Merci mille fois de réfléchir avec moi!   Marilyn


----------



## franc 91

let the gingerbread come down
the wounded are far away....?


----------



## philosophia

franc 91 said:


> let the gingerbread come down
> the wounded are far away....?


Much better than my proposition.
Maybe Marilyn is right he needs comfort and gingerbread would bring him some.
Maybe it's a reference to the manna sent by God in the Bible mixed with fairy tales such as Hansel and Gretel where you can find gingerbread houses.
 I'm prone to overinterpretation.


----------



## Aoyama

Tombe, if spelt correctly (no S, right ?) should be the imperative of tomber.
But then, as MaRong suggests, tombe = tomb, grave could also be an option, according to context, where "blessés /plantes mortes/
maladies (qui) respirent à peine" are mentioned.


----------



## philosophia

Yes, you and MaRong are right. This interpretation cannot be ruled out. Still, the title _Nuage _rather suggests the "come down" interpretation to my hears for "_Tombe_" (no "s" you're right).
Maybe the poet is deliberately ambiguous.


----------



## mkallet

You guys really rock!  Thanks for being so thoughtful about this little challenge. 

I am indebted--   Marilyn


----------



## Surfin' Bird

Je me demande si le "pain d'épices" en question ne pourrait pas faire référence à des obus ou quelque chose dans le genre.
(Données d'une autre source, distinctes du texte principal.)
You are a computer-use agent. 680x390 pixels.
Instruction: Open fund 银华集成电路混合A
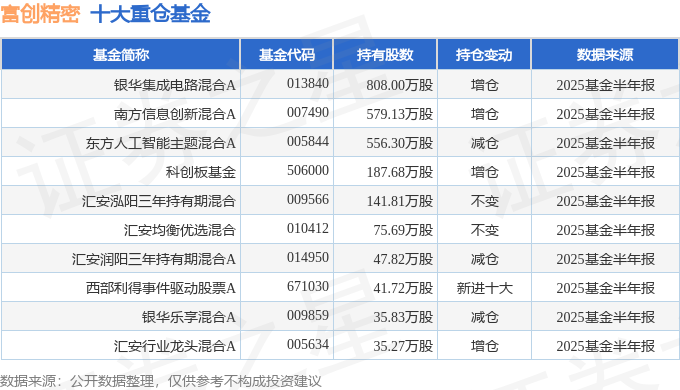pos(175,85)
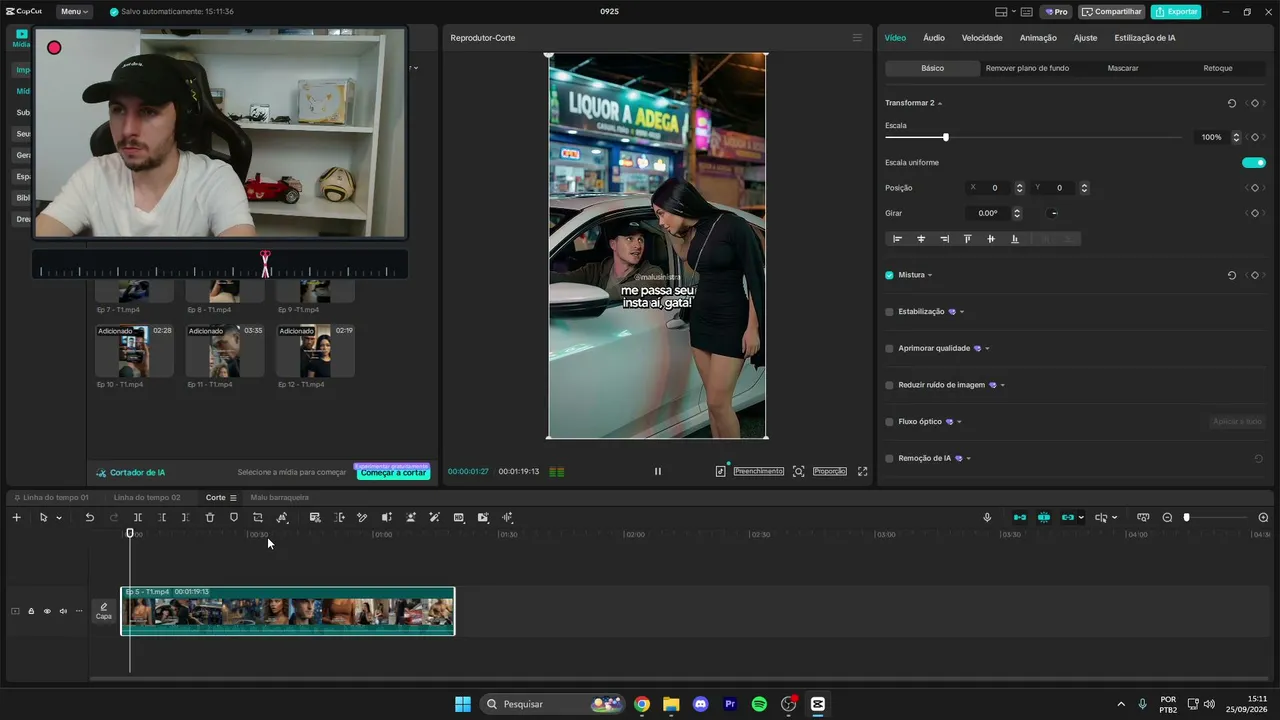Reset the Transformar 2 settings
Viewport: 1280px width, 720px height.
[1231, 103]
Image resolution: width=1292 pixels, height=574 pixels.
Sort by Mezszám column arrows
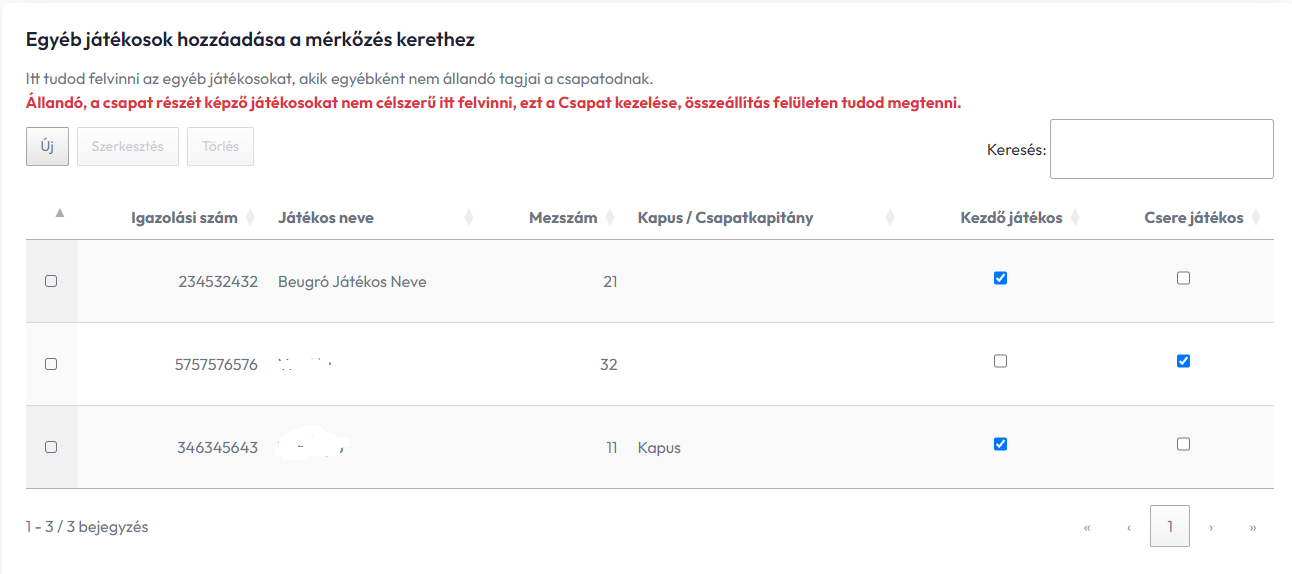[609, 218]
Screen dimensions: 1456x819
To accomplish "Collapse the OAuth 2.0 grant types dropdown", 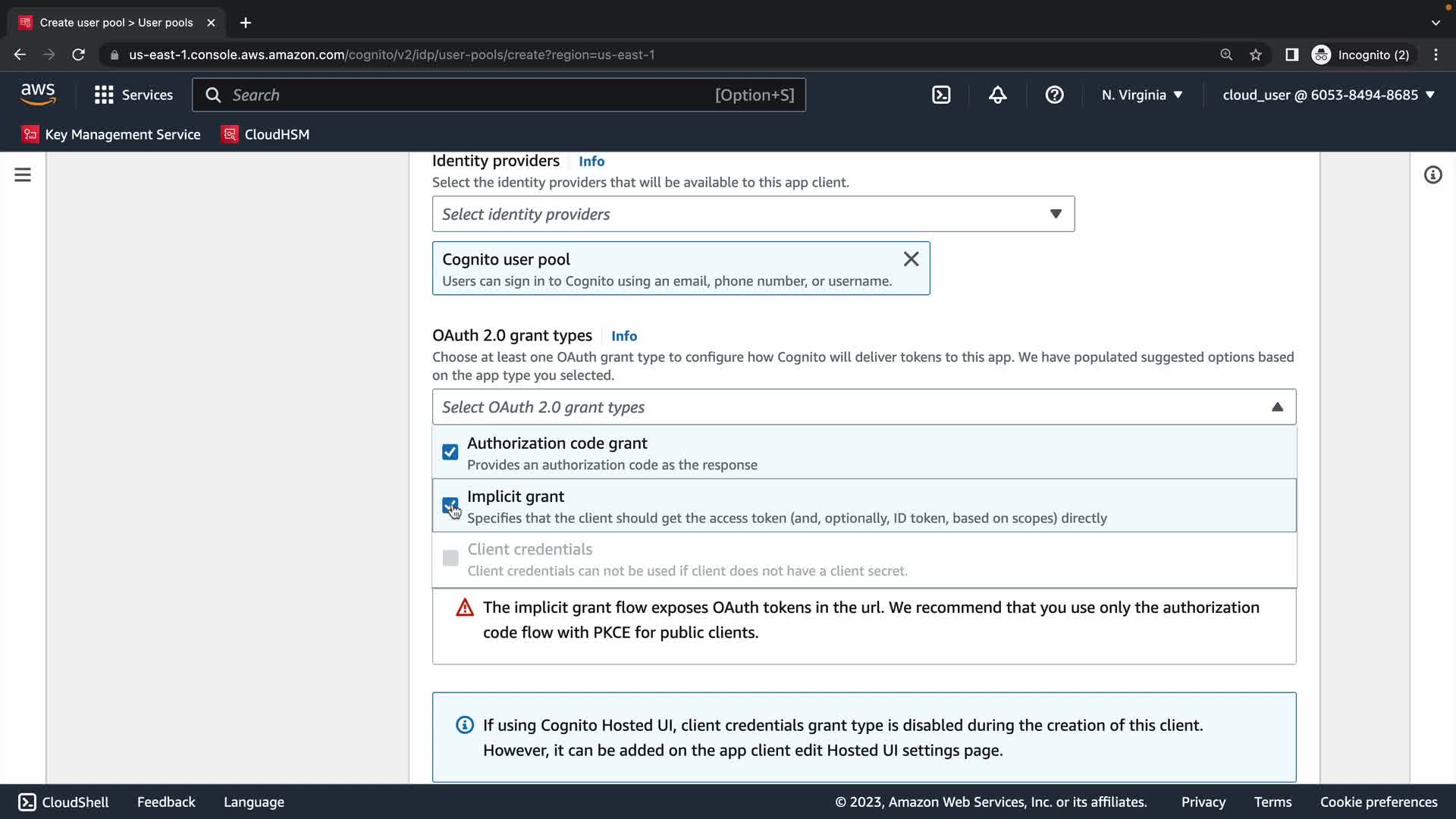I will coord(1277,407).
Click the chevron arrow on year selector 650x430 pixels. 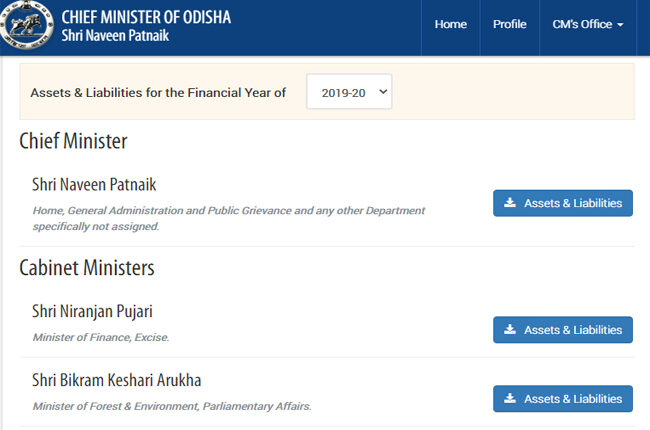383,92
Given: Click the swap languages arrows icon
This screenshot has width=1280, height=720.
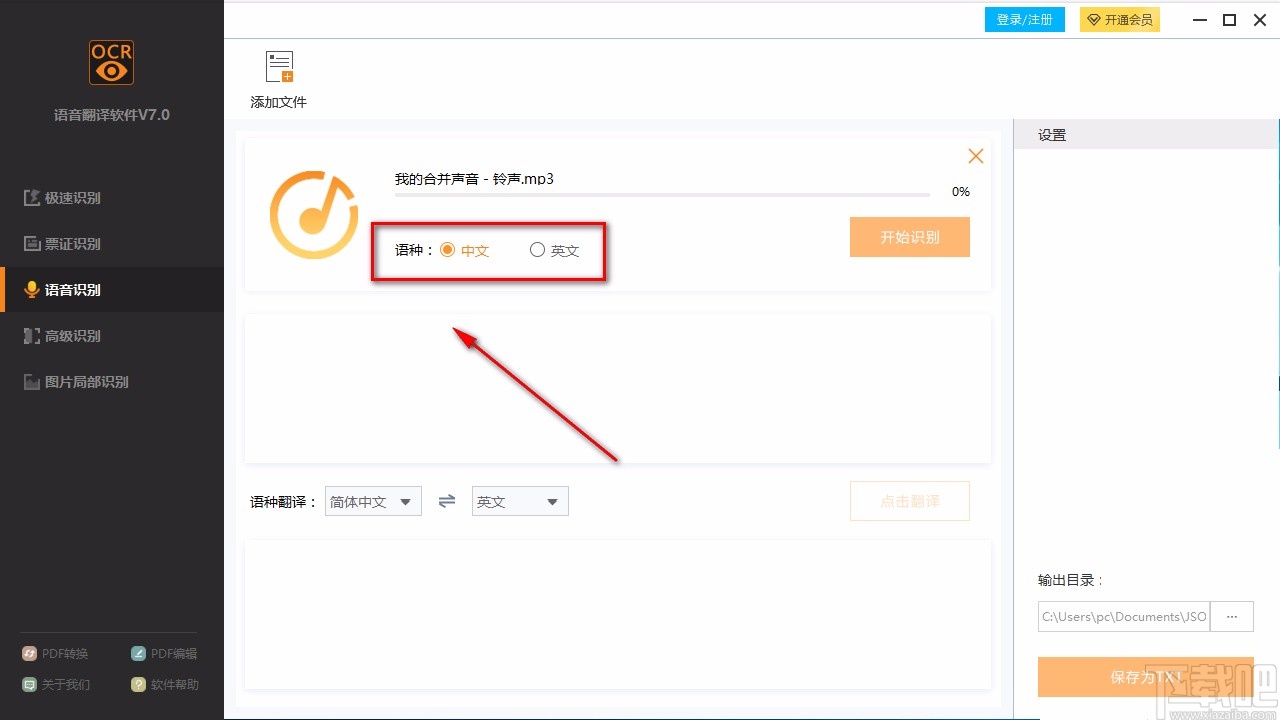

(Au figuré et à l'ancienne, un pain d'épice peut aussi être un coup - comme un pain (tout court) aujourd'hui.)

"Les blessés sont loin", je ne suis pas sûr de ce que ça vaut mais ça pourrait mériter réflexion...


----------



## mkallet

Ah, c'est intéressant!   Je vais chercher cette référence.  Je crois que vous avez découverte un vérité.

Merci!


----------



## Surfin' Bird

Well. My comment was actually more intuitive than documented but the atmosphere feels like a World War I thing to me - in which case my suggestion would probably make sense. (Especially since the guys had a language of their own...)


----------



## franc 91

mustard gas perhaps


----------



## mkallet

Peret did fight in World War I.   I'm mulling over your very astute thoughts--


----------



## Surfin' Bird

franc 91 said:


> mustard gas perhaps



Could be...

Now, I really think that, at the time, "pain d'épices" conveyed a notion of something that actually hits you (like a punch in your face or something). That's why the mental picture I got was that of a rain of shells. (Orange light/Gingerbread...)

But, then again, I'm just guessing.


----------



## franc 91

les épices....ça pique des yeux?


----------



## Aoyama

Hum ... Food for thought, for what it's worth :
Nuage associated with pain d'épices _could be_ understood as a cloud of "spice gas, mustard gas, poisonous gas" (qui pique _les_ yeux), which would kill, maim, devastate ... All this baring in mind poetic license.
By the way, is it really "maladies" or "malades" (no i)? Second case would make more sense.


> pain d'épices" conveyed a notion of something that actually hits you (like a punch in your face or something).


 like "recevoir un pain dans la gueule ..." (get a punch in the face)... I don't think so, this use of "pain = punch" is rather recent.


----------



## mkallet

Interesting!  I'm sure you're onto something here.   Thanks--

And yes, it's malades--typo!   Sorry!    Marilyn


----------



## Meille

Are there any lines before this that could maybe help us out?


----------



## Fredddd

You mean "Benjamin Péret" ? Well, that could explain a lot. he was a surrealist and prone to use associations of words that had nothing to do with one another. He played "cadavre exquis" and could write poems with the result of this association of words produced by chance only. 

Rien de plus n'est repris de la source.